*EXERCISE DESCRIPTION:* Copy the records below, from the line containing "The width and" through the last line; leave out pictures.

*DATA EXCERPTS:*
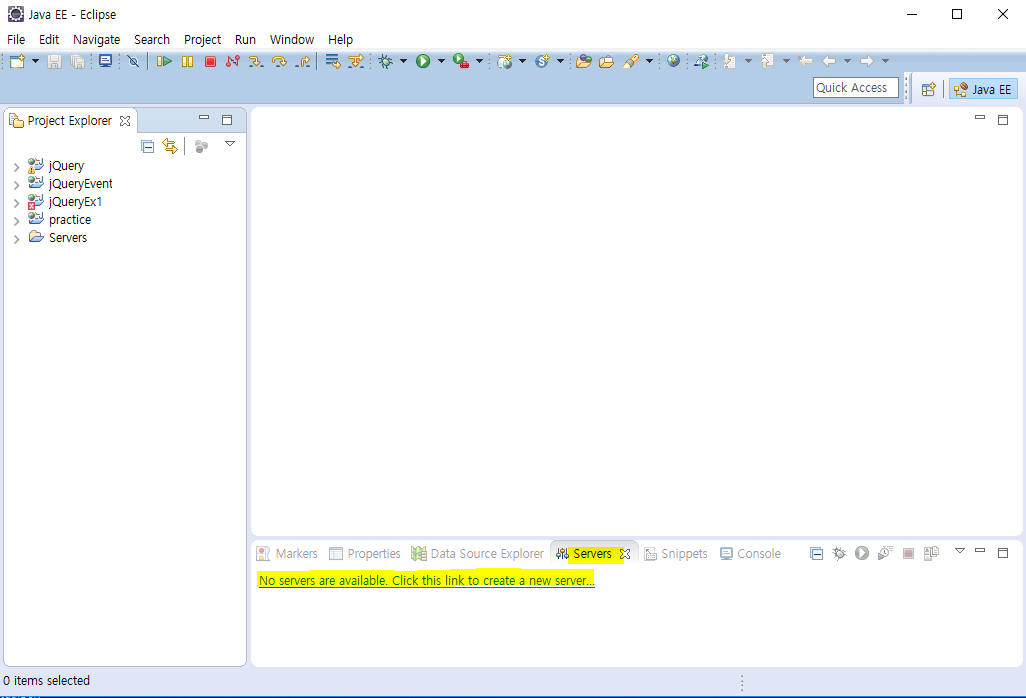1026x698 pixels.
Task: Expand the jQuery project
Action: [16, 165]
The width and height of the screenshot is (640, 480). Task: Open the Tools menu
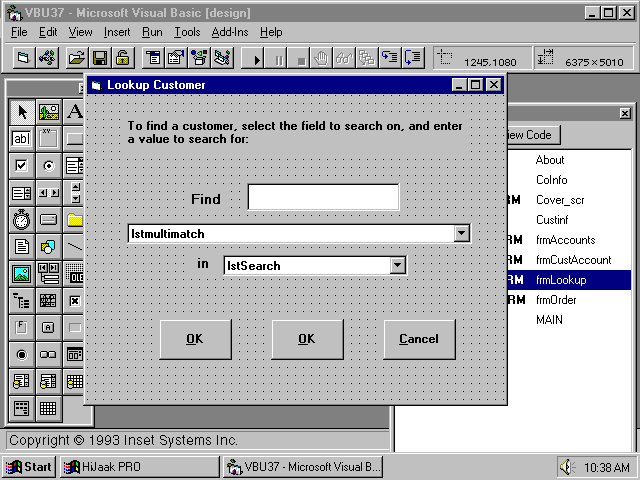coord(187,32)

*ANSWER SECTION:*
The width and height of the screenshot is (640, 480). Task: Open the Tools menu
coord(187,32)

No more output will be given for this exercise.